Problem to work on
Only the lines of the data below from the one with "Toggle fullscreen playback of viewer" through the one with "You are a computer-use agent. Image" are wanted. Repeat them exactly.

Records excerpted from a collection
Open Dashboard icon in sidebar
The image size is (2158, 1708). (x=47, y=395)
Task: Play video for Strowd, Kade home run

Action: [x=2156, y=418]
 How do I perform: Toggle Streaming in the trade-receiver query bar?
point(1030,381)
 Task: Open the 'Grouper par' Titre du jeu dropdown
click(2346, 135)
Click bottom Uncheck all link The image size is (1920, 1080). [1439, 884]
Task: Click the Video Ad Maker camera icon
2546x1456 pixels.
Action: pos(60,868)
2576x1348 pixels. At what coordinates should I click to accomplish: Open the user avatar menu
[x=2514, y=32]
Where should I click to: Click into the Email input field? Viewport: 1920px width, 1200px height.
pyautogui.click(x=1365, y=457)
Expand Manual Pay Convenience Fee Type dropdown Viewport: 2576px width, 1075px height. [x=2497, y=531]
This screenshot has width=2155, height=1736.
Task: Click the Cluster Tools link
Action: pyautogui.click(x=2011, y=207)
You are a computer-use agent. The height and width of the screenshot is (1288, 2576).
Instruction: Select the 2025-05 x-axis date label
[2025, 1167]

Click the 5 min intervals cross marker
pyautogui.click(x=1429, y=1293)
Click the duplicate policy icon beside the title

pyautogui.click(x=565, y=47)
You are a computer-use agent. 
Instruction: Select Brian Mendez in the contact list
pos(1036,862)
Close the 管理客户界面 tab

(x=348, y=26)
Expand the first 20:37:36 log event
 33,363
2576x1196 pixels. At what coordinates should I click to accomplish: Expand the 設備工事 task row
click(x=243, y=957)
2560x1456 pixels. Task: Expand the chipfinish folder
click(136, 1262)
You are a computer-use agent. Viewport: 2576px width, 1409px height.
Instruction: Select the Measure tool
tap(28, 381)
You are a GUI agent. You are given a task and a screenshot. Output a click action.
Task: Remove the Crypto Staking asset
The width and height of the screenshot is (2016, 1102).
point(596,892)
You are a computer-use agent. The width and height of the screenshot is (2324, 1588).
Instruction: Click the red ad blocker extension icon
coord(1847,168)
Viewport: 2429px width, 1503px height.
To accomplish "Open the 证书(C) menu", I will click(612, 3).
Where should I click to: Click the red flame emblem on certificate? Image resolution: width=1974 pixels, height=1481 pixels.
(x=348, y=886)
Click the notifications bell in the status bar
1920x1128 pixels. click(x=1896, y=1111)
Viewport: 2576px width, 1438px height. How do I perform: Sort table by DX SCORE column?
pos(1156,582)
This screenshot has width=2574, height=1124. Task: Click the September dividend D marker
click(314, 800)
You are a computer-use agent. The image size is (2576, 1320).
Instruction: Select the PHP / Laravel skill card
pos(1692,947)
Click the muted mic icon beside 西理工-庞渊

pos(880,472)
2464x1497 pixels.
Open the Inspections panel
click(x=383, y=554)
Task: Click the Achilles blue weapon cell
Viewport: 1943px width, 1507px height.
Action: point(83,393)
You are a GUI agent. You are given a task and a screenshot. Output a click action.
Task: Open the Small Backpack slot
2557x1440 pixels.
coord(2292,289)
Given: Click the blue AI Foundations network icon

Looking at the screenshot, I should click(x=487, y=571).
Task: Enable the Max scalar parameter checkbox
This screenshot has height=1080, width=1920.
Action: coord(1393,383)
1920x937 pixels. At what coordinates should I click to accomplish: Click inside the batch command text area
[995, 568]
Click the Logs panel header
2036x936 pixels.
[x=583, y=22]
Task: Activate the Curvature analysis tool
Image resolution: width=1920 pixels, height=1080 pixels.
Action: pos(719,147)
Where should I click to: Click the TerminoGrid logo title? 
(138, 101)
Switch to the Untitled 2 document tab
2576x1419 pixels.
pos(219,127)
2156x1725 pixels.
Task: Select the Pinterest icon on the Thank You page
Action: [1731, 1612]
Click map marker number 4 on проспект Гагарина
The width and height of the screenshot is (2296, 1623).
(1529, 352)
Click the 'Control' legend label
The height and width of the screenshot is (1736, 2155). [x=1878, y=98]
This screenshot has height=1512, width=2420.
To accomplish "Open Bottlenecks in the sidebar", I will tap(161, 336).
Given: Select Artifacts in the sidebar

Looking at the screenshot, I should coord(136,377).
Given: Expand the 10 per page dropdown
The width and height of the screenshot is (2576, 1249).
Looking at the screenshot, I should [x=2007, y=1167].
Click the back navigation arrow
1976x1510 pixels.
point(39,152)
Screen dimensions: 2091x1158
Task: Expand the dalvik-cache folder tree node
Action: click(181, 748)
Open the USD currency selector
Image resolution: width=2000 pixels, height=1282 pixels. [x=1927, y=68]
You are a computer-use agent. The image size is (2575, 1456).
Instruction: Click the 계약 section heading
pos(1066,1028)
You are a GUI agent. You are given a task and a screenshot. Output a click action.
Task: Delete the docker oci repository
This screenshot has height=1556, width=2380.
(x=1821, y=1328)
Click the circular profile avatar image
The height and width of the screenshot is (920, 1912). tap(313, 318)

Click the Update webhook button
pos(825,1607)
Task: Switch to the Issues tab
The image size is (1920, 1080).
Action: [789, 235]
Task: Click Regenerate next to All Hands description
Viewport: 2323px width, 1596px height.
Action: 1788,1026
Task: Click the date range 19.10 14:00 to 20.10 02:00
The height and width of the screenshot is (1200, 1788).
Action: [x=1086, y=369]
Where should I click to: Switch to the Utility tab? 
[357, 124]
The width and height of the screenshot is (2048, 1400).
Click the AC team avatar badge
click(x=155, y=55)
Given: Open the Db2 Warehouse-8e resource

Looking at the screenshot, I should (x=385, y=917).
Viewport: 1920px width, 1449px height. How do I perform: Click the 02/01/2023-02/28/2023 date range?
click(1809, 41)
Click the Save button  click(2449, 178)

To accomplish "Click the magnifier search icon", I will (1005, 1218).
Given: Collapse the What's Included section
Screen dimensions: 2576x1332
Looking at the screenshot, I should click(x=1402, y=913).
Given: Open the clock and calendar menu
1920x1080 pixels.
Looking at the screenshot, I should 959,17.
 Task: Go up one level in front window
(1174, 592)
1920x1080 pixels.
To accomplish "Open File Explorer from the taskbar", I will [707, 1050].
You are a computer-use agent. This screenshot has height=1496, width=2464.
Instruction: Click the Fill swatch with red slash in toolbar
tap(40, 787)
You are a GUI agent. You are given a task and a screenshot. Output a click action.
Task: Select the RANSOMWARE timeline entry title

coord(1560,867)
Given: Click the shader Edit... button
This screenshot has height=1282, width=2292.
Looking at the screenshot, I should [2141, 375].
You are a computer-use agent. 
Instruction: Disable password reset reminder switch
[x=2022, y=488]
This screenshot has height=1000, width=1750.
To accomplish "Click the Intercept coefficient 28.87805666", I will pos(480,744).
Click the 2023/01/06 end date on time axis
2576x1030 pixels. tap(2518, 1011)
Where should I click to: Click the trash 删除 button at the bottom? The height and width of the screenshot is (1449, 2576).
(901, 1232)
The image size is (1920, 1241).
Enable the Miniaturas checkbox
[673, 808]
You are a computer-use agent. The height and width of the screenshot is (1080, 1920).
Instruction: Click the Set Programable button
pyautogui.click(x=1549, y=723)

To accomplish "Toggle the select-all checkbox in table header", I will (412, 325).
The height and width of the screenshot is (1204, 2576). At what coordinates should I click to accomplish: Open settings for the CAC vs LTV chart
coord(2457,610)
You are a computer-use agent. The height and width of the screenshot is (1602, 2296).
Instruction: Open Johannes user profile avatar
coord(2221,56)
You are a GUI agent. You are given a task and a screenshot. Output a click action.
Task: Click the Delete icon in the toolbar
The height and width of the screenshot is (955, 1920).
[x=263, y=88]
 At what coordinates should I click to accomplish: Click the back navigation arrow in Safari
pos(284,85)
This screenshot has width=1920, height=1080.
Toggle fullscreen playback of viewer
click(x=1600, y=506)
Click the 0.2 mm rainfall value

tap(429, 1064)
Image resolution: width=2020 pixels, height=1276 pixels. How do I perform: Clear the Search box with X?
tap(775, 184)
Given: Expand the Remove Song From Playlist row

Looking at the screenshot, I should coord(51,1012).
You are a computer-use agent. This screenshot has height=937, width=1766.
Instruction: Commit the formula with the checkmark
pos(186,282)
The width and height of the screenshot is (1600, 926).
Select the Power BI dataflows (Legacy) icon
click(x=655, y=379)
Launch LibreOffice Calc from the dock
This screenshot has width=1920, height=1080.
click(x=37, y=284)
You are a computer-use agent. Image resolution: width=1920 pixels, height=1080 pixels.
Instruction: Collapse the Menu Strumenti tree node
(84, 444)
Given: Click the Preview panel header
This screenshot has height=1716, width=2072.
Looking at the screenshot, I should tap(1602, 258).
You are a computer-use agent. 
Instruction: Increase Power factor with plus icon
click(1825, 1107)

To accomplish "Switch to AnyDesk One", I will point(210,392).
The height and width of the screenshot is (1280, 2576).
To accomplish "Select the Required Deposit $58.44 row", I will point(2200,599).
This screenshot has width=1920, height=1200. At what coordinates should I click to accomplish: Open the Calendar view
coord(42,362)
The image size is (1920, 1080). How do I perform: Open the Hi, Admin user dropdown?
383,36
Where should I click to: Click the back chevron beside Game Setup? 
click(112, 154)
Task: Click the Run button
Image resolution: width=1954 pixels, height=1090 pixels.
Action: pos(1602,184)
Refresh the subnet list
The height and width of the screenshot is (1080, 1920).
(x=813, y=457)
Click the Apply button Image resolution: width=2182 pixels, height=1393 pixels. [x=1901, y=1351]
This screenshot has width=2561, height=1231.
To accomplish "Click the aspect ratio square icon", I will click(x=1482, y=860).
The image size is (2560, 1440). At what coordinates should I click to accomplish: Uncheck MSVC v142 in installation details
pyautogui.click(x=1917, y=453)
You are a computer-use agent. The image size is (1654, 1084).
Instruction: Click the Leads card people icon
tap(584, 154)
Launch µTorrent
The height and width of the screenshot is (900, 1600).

Exercise solution
Toggle fullscreen playback of viewer
click(x=1600, y=506)
Click the 0.2 mm rainfall value

tap(429, 1064)
Image resolution: width=2020 pixels, height=1276 pixels. How do I perform: Clear the Search box with X?
tap(775, 184)
Given: Expand the Remove Song From Playlist row

Looking at the screenshot, I should coord(51,1012).
You are a computer-use agent. This screenshot has height=937, width=1766.
Instruction: Commit the formula with the checkmark
pos(186,282)
The width and height of the screenshot is (1600, 926).
Select the Power BI dataflows (Legacy) icon
click(x=655, y=379)
Launch LibreOffice Calc from the dock
This screenshot has width=1920, height=1080.
click(x=37, y=284)
You are a computer-use agent. Image resolution: width=1920 pixels, height=1080 pixels.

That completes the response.